__Task brief__: Output the data as it stands. Each line must match exactly.

BEGIN Material supplied

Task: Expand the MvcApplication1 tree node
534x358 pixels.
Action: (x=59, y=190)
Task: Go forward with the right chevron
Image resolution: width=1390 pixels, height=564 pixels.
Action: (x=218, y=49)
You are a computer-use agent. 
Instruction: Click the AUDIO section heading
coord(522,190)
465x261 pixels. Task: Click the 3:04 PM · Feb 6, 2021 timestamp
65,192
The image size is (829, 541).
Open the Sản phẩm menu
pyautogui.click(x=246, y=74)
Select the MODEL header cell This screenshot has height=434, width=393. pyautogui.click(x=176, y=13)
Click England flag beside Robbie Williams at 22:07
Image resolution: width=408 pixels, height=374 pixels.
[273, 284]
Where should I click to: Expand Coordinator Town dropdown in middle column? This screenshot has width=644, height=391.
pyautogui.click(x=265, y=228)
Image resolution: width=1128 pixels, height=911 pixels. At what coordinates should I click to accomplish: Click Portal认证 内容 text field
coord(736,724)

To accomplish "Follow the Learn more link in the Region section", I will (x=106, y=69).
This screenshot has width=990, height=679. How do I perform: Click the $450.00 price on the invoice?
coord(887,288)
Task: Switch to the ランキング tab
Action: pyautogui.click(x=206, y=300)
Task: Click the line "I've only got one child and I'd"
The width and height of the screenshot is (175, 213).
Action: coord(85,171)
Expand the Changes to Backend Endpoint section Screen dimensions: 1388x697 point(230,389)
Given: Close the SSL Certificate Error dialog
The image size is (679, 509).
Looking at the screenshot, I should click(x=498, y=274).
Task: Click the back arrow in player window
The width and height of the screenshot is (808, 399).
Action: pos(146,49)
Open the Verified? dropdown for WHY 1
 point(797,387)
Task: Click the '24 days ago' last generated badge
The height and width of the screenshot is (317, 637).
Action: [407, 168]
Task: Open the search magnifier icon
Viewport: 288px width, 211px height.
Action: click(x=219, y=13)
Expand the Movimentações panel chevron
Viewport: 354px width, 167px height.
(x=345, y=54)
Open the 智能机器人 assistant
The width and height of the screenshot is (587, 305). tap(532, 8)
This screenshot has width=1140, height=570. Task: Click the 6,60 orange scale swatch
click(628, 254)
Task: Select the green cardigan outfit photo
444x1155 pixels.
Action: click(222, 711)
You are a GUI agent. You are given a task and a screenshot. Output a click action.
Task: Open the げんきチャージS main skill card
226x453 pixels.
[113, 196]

END Material supplied

__Exercise output__:
Task: Expand the MvcApplication1 tree node
534x358 pixels.
Action: (x=59, y=190)
Task: Go forward with the right chevron
Image resolution: width=1390 pixels, height=564 pixels.
Action: (x=218, y=49)
You are a computer-use agent. 
Instruction: Click the AUDIO section heading
coord(522,190)
465x261 pixels. Task: Click the 3:04 PM · Feb 6, 2021 timestamp
65,192
The image size is (829, 541).
Open the Sản phẩm menu
pyautogui.click(x=246, y=74)
Select the MODEL header cell This screenshot has height=434, width=393. pyautogui.click(x=176, y=13)
Click England flag beside Robbie Williams at 22:07
Image resolution: width=408 pixels, height=374 pixels.
[273, 284]
Where should I click to: Expand Coordinator Town dropdown in middle column? This screenshot has width=644, height=391.
pyautogui.click(x=265, y=228)
Image resolution: width=1128 pixels, height=911 pixels. At what coordinates should I click to accomplish: Click Portal认证 内容 text field
coord(736,724)

To accomplish "Follow the Learn more link in the Region section", I will (x=106, y=69).
This screenshot has width=990, height=679. How do I perform: Click the $450.00 price on the invoice?
coord(887,288)
Task: Switch to the ランキング tab
Action: pyautogui.click(x=206, y=300)
Task: Click the line "I've only got one child and I'd"
The width and height of the screenshot is (175, 213).
Action: coord(85,171)
Expand the Changes to Backend Endpoint section Screen dimensions: 1388x697 point(230,389)
Given: Close the SSL Certificate Error dialog
The image size is (679, 509).
Looking at the screenshot, I should click(x=498, y=274).
Task: Click the back arrow in player window
The width and height of the screenshot is (808, 399).
Action: pos(146,49)
Open the Verified? dropdown for WHY 1
 point(797,387)
Task: Click the '24 days ago' last generated badge
The height and width of the screenshot is (317, 637).
Action: [407, 168]
Task: Open the search magnifier icon
Viewport: 288px width, 211px height.
Action: click(x=219, y=13)
Expand the Movimentações panel chevron
Viewport: 354px width, 167px height.
(x=345, y=54)
Open the 智能机器人 assistant
The width and height of the screenshot is (587, 305). tap(532, 8)
This screenshot has width=1140, height=570. Task: Click the 6,60 orange scale swatch
click(628, 254)
Task: Select the green cardigan outfit photo
444x1155 pixels.
Action: click(222, 711)
You are a GUI agent. You are given a task and a screenshot. Output a click action.
Task: Open the げんきチャージS main skill card
226x453 pixels.
[113, 196]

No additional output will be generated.